WRITTEN TASK: Copy the items again from the start through the line containing "coord(1301,100)", keeping every request, and add 95 to each coordinate in the answers. Leave everything else unchanged.
──────── GIVEN RECORDS ────────
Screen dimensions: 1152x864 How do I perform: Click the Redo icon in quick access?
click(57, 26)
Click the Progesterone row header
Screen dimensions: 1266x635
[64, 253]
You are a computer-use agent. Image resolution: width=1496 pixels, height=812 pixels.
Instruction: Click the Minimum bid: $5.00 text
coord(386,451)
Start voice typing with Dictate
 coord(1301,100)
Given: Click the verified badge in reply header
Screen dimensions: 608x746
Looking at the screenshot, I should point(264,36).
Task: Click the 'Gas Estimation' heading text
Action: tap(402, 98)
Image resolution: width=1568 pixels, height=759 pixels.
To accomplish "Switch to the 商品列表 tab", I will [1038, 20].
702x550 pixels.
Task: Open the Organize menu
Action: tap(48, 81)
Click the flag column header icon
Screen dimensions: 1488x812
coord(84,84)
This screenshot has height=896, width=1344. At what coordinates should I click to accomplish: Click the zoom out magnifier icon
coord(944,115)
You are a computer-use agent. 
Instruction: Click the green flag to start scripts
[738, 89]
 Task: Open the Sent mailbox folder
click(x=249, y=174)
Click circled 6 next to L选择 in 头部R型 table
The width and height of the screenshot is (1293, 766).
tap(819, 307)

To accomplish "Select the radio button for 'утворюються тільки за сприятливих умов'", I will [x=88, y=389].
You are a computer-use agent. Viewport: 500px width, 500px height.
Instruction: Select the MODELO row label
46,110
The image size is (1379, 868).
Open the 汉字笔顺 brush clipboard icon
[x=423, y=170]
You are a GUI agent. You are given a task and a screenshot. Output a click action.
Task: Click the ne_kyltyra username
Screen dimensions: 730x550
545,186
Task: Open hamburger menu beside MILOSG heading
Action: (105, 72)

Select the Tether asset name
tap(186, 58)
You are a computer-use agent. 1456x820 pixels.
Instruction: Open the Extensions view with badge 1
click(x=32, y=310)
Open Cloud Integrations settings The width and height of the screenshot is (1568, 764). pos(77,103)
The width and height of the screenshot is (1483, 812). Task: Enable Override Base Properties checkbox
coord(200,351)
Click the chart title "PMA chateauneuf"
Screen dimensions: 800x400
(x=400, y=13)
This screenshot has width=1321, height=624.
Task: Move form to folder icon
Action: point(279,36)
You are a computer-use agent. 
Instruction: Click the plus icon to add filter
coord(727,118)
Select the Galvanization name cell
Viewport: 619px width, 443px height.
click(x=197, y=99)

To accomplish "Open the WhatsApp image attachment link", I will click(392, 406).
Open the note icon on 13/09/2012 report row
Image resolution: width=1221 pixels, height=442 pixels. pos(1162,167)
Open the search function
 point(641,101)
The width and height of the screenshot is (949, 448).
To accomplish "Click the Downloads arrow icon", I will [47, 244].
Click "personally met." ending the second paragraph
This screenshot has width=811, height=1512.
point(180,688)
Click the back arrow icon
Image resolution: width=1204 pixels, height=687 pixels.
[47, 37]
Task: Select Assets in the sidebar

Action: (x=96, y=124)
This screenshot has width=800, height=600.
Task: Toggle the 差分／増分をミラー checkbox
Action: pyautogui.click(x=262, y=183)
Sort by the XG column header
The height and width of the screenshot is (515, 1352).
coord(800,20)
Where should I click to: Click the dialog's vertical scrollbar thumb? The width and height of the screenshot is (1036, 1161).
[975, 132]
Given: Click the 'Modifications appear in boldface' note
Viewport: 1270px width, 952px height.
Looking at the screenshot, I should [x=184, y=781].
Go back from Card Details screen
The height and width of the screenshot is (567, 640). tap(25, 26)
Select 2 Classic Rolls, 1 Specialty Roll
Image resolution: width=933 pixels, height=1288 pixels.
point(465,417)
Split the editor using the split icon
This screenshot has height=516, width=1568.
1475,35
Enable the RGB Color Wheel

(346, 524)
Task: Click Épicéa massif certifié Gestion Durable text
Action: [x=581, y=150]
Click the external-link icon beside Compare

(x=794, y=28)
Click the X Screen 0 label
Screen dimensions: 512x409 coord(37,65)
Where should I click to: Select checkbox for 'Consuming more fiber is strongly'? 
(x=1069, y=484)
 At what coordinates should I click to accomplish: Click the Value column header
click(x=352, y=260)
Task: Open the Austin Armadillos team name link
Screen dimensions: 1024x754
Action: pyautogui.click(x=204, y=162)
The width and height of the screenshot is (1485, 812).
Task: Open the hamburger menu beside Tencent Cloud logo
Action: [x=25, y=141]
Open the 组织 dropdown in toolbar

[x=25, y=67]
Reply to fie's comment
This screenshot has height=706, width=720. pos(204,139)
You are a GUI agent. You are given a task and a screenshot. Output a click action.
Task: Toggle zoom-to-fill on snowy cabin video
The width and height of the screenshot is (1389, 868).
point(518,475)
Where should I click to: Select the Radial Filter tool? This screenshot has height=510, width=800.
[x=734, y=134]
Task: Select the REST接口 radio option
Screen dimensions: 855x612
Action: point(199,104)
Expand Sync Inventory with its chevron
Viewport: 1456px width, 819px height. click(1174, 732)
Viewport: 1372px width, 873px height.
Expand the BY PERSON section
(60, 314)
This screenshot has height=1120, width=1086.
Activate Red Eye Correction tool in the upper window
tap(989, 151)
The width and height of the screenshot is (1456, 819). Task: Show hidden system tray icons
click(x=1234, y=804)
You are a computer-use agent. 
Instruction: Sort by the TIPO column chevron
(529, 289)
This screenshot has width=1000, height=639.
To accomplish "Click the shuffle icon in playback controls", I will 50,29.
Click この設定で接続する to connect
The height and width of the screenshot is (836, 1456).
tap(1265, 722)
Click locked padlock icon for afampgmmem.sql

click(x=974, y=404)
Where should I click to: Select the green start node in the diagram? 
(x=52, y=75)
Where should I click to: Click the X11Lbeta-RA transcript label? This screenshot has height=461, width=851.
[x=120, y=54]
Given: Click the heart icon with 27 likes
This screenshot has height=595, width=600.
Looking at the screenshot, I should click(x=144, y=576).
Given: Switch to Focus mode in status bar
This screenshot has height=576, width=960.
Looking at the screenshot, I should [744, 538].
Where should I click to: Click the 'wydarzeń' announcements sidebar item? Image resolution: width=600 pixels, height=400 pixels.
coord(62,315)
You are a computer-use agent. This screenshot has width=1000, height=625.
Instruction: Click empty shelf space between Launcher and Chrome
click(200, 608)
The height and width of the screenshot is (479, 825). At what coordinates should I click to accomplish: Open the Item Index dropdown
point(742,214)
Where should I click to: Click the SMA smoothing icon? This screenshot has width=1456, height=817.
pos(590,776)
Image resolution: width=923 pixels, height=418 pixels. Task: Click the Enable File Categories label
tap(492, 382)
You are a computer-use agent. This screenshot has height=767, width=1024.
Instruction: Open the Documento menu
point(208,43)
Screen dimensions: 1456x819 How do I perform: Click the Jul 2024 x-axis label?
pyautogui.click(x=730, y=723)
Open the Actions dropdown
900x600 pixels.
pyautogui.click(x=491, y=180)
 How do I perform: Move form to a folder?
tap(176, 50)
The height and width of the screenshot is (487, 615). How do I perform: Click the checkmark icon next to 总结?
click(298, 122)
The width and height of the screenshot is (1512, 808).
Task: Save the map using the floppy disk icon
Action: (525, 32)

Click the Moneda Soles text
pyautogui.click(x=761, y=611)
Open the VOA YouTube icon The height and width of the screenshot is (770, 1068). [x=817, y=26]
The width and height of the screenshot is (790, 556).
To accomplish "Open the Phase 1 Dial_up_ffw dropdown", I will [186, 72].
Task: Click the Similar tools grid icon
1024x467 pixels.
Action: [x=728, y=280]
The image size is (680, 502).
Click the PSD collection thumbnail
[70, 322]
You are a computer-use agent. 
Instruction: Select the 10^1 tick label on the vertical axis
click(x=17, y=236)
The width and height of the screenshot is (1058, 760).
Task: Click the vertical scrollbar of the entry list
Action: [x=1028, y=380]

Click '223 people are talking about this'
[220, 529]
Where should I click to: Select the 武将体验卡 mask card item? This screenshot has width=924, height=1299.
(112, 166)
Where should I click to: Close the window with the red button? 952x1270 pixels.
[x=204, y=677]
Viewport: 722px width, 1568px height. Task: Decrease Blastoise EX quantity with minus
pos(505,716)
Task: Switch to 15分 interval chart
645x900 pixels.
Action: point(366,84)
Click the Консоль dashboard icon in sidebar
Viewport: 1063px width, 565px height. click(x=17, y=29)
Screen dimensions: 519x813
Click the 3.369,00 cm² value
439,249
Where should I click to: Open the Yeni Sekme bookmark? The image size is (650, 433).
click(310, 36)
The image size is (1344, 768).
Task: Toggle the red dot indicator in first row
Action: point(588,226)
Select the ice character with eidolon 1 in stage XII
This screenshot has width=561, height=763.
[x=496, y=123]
────────
FULL OUTPUT:
Screen dimensions: 1152x864 How do I perform: Click the Redo icon in quick access?
click(152, 121)
Click the Progesterone row header
Screen dimensions: 1266x635
[159, 348]
You are a computer-use agent. Image resolution: width=1496 pixels, height=812 pixels.
Instruction: Click the Minimum bid: $5.00 text
coord(481,546)
Start voice typing with Dictate
 coord(1396,195)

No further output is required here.